Edouard parvint le long du bateau de Morgan. Il éloigna le tonneau, puis il escalada la coque. Il enjamba le bastingage sans se faire remarquer. Il rampa derrière des caisses, et, profitant de la nuit tombée, arriva près d'Isabelle.

- Je suis venu te délivrer, dit-il en coupant les cordes qui tenaient notre amie prisonnière. Fuyons, vite.

- Je ne peux pas partir, dit Isabelle.

- Pourquoi?

- Je n'ai pas ma bague. Morgan me l'a prise et sans elle il m'est impossible de retourner chez ma grand-mère.

- Où est-elle?

- Je ne sais pas. Je crois qu'il l'a emportée dans sa cabine.

- File te mettre à l'arrière du bateau et descends déjà dans l'eau. Moi, je vais tâcher de retrouver ta bague.

Edouard entra dans la cabine de Morgan. Le pirate semblait dormir. Il n'avait pas de bague à ses doigts. Le garçon regarda autour de lui. La bague d'Isabelle se trouvait sur une table. Edouard la prit et la glissa à son doigt pour ne pas la perdre.

Il allait sortir de la cabine du pirate, quand il entendit des hommes crier.

- Morgan. Isabelle n'est plus là, elle s'est détachée.

Edouard courut à l'arrière du bateau. Il donna la main à Isabelle et ils sautèrent à l'eau.

Comme notre amie ne sait pas encore bien nager, le courageux garçon la prit sur son dos et ils revinrent au bateau de Greg.


- Sortez les canons, cria le chef pirate.
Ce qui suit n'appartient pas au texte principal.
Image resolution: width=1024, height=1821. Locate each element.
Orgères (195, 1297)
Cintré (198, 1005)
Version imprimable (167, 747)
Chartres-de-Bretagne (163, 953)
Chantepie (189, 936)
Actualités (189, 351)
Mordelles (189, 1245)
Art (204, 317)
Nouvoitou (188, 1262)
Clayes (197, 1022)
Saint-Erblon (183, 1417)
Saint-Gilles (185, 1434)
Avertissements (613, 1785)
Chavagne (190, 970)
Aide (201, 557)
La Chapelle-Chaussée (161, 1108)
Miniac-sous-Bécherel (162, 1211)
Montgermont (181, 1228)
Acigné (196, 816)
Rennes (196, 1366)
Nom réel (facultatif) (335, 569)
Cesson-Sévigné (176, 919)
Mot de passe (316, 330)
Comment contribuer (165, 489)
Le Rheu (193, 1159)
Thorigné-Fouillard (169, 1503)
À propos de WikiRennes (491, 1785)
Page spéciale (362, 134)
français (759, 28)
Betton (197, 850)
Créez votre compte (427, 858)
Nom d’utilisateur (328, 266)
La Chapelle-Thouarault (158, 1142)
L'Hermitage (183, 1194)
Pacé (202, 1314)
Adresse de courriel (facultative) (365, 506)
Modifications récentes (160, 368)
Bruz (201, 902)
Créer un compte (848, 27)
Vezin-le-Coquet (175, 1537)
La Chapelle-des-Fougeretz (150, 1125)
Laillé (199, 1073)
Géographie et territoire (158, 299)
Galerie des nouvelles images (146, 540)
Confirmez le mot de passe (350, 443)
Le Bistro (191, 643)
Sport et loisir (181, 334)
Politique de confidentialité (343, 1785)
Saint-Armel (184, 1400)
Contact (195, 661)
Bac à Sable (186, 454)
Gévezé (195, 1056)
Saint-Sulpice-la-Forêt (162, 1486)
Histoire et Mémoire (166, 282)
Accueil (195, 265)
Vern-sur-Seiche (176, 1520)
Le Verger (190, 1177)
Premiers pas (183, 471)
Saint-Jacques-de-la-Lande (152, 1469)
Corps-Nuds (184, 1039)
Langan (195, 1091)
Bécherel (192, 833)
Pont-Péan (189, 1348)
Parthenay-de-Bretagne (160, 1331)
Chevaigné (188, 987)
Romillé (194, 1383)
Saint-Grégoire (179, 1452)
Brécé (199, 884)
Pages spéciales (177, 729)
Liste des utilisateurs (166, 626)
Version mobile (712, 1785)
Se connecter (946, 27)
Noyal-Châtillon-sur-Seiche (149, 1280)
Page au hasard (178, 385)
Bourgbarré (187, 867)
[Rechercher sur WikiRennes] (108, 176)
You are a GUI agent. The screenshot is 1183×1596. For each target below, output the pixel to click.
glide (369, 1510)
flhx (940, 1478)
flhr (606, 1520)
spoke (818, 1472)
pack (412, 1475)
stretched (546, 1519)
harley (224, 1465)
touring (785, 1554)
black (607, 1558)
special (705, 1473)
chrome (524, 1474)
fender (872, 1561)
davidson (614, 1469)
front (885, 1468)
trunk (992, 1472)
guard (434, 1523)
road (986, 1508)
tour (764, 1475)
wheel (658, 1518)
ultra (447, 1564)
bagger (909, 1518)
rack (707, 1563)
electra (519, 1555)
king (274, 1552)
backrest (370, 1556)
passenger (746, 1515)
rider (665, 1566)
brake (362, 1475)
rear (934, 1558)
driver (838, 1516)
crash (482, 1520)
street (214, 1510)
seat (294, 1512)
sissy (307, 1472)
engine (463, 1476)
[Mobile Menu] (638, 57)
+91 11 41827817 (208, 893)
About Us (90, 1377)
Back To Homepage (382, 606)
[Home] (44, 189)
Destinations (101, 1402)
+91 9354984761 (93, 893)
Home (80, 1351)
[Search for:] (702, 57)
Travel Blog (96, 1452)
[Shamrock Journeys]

On va couler Morgan le borgne.

On chargea les canons. On les pointa vers le bateau ennemi.

- Feu, cria Greg.

Les quatre canons crachèrent en même temps. Le navire de Morgan fit un bruit de craquement épouvantable. Il se brisa en deux et coula en quelques minutes.

La mer des Caraïbes retrouva son calme serein.

- Chef, dit un des hommes, les pauvres requins, ils vont manger Morgan et ses hommes. Ils vont être malades. Ils vont faire une indigestion.

- On s'en moque, murmura Greg.

Cet homme est fort, mais il est bête.

Isabelle était très fatiguée. Elle avait passé une nuit et une journée épouvantables.

- Je vais retourner chez ma bonne-maman, dit-elle.

- Tu as raison, ma fille, répondit le pirate.

Notre amie salua les hommes, embrassa Greg et se tourna vers Edouard.

- Je voudrais avoir ta bague, en souvenir de toi Isabelle.

- Mais j'en ai besoin pour retourner chez ma grand-mère.

- Si tu veux, je tiendrai la bague et je tournerai la tête de mort moi-même autour de ton doigt.

- D'accord.

- Adieu Isabelle.

Edouard saisit la bague et la fit tourner. Isabelle se retrouva chez sa bonne-maman, dans le grenier. Elle remit sa robe de nuit et descendit sans bruit l'escalier. Elle se glissa dans son lit et s'endormit.

Elle rêva qu'elle était Isabelle, fille de Pirate.